(Stored data entries)
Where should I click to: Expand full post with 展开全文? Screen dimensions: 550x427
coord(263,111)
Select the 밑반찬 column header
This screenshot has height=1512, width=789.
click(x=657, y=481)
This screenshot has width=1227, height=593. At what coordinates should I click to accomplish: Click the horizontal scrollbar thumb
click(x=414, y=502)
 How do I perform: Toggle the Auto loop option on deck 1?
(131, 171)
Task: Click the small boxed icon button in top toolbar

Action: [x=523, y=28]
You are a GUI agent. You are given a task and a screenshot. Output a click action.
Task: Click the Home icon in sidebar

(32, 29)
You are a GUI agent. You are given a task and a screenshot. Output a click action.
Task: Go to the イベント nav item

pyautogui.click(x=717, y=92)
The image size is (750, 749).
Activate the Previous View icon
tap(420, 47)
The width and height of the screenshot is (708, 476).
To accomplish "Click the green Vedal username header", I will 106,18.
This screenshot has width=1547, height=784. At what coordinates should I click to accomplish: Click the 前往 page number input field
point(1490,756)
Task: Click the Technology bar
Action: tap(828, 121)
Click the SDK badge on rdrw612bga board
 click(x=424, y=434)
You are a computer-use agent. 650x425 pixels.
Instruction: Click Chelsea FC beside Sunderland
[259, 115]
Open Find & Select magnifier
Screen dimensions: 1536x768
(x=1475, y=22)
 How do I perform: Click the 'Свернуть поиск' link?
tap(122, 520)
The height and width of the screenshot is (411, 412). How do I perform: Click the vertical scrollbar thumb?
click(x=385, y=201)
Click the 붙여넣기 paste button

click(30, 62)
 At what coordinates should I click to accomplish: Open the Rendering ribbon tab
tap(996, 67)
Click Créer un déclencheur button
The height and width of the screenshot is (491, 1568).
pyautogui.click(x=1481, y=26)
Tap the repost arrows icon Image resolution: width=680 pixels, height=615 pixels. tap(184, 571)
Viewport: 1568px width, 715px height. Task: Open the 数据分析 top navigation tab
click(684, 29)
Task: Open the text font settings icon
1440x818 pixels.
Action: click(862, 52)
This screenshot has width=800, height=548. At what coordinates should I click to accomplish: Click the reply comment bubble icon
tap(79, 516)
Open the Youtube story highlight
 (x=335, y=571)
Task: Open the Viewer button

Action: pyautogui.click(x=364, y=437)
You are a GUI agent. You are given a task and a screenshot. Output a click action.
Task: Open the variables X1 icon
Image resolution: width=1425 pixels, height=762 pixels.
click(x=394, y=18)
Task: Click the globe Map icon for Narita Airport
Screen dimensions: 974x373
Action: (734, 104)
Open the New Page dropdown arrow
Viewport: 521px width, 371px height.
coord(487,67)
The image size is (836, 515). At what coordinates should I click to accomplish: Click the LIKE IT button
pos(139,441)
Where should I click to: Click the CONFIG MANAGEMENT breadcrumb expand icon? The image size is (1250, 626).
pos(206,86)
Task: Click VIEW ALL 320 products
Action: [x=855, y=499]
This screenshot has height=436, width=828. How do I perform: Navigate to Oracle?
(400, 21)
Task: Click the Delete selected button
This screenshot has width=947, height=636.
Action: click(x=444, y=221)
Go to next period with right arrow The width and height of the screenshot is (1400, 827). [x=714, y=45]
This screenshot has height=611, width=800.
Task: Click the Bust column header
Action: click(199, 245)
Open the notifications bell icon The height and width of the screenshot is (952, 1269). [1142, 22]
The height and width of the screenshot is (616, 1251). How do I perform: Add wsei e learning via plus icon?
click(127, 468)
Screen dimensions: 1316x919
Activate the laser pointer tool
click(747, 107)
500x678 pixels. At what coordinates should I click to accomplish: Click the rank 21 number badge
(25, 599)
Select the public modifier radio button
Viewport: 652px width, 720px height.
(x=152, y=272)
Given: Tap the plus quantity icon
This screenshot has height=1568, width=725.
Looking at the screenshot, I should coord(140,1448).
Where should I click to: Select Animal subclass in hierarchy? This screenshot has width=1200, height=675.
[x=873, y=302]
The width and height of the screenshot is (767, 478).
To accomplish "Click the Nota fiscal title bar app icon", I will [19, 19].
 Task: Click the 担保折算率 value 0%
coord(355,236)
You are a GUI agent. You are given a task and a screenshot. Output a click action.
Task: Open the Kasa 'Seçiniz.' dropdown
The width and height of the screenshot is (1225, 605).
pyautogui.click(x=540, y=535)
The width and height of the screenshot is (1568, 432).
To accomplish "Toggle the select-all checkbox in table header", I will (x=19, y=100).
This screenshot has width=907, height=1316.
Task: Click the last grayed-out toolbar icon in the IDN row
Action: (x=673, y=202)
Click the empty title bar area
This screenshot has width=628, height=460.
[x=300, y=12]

**WORK ORDER:** The records shown earlier should all be returned verbatim.

**RESPONSE:**
Where should I click to: Expand full post with 展开全文? Screen dimensions: 550x427
coord(263,111)
Select the 밑반찬 column header
This screenshot has height=1512, width=789.
click(x=657, y=481)
This screenshot has width=1227, height=593. At what coordinates should I click to accomplish: Click the horizontal scrollbar thumb
click(x=414, y=502)
 How do I perform: Toggle the Auto loop option on deck 1?
(131, 171)
Task: Click the small boxed icon button in top toolbar

Action: [x=523, y=28]
You are a GUI agent. You are given a task and a screenshot. Output a click action.
Task: Click the Home icon in sidebar

(32, 29)
You are a GUI agent. You are given a task and a screenshot. Output a click action.
Task: Go to the イベント nav item

pyautogui.click(x=717, y=92)
The image size is (750, 749).
Activate the Previous View icon
tap(420, 47)
The width and height of the screenshot is (708, 476).
To accomplish "Click the green Vedal username header", I will 106,18.
This screenshot has width=1547, height=784. At what coordinates should I click to accomplish: Click the 前往 page number input field
point(1490,756)
Task: Click the Technology bar
Action: tap(828, 121)
Click the SDK badge on rdrw612bga board
 click(x=424, y=434)
You are a computer-use agent. 650x425 pixels.
Instruction: Click Chelsea FC beside Sunderland
[259, 115]
Open Find & Select magnifier
Screen dimensions: 1536x768
(x=1475, y=22)
 How do I perform: Click the 'Свернуть поиск' link?
tap(122, 520)
The height and width of the screenshot is (411, 412). How do I perform: Click the vertical scrollbar thumb?
click(x=385, y=201)
Click the 붙여넣기 paste button

click(30, 62)
 At what coordinates should I click to accomplish: Open the Rendering ribbon tab
tap(996, 67)
Click Créer un déclencheur button
The height and width of the screenshot is (491, 1568).
pyautogui.click(x=1481, y=26)
Tap the repost arrows icon Image resolution: width=680 pixels, height=615 pixels. tap(184, 571)
Viewport: 1568px width, 715px height. Task: Open the 数据分析 top navigation tab
click(684, 29)
Task: Open the text font settings icon
1440x818 pixels.
Action: click(862, 52)
This screenshot has width=800, height=548. At what coordinates should I click to accomplish: Click the reply comment bubble icon
tap(79, 516)
Open the Youtube story highlight
 (x=335, y=571)
Task: Open the Viewer button

Action: pyautogui.click(x=364, y=437)
You are a GUI agent. You are given a task and a screenshot. Output a click action.
Task: Open the variables X1 icon
Image resolution: width=1425 pixels, height=762 pixels.
click(x=394, y=18)
Task: Click the globe Map icon for Narita Airport
Screen dimensions: 974x373
Action: (734, 104)
Open the New Page dropdown arrow
Viewport: 521px width, 371px height.
coord(487,67)
The image size is (836, 515). At what coordinates should I click to accomplish: Click the LIKE IT button
pos(139,441)
Where should I click to: Click the CONFIG MANAGEMENT breadcrumb expand icon? The image size is (1250, 626).
pos(206,86)
Task: Click VIEW ALL 320 products
Action: [x=855, y=499]
This screenshot has height=436, width=828. How do I perform: Navigate to Oracle?
(400, 21)
Task: Click the Delete selected button
This screenshot has width=947, height=636.
Action: click(x=444, y=221)
Go to next period with right arrow The width and height of the screenshot is (1400, 827). [x=714, y=45]
This screenshot has height=611, width=800.
Task: Click the Bust column header
Action: click(199, 245)
Open the notifications bell icon The height and width of the screenshot is (952, 1269). [1142, 22]
The height and width of the screenshot is (616, 1251). How do I perform: Add wsei e learning via plus icon?
click(127, 468)
Screen dimensions: 1316x919
Activate the laser pointer tool
click(747, 107)
500x678 pixels. At what coordinates should I click to accomplish: Click the rank 21 number badge
(25, 599)
Select the public modifier radio button
Viewport: 652px width, 720px height.
(x=152, y=272)
Given: Tap the plus quantity icon
This screenshot has height=1568, width=725.
Looking at the screenshot, I should coord(140,1448).
Where should I click to: Select Animal subclass in hierarchy? This screenshot has width=1200, height=675.
[x=873, y=302]
The width and height of the screenshot is (767, 478).
To accomplish "Click the Nota fiscal title bar app icon", I will [19, 19].
 Task: Click the 担保折算率 value 0%
coord(355,236)
You are a GUI agent. You are given a task and a screenshot. Output a click action.
Task: Open the Kasa 'Seçiniz.' dropdown
The width and height of the screenshot is (1225, 605).
pyautogui.click(x=540, y=535)
The width and height of the screenshot is (1568, 432).
To accomplish "Toggle the select-all checkbox in table header", I will (x=19, y=100).
This screenshot has width=907, height=1316.
Task: Click the last grayed-out toolbar icon in the IDN row
Action: (x=673, y=202)
Click the empty title bar area
This screenshot has width=628, height=460.
[x=300, y=12]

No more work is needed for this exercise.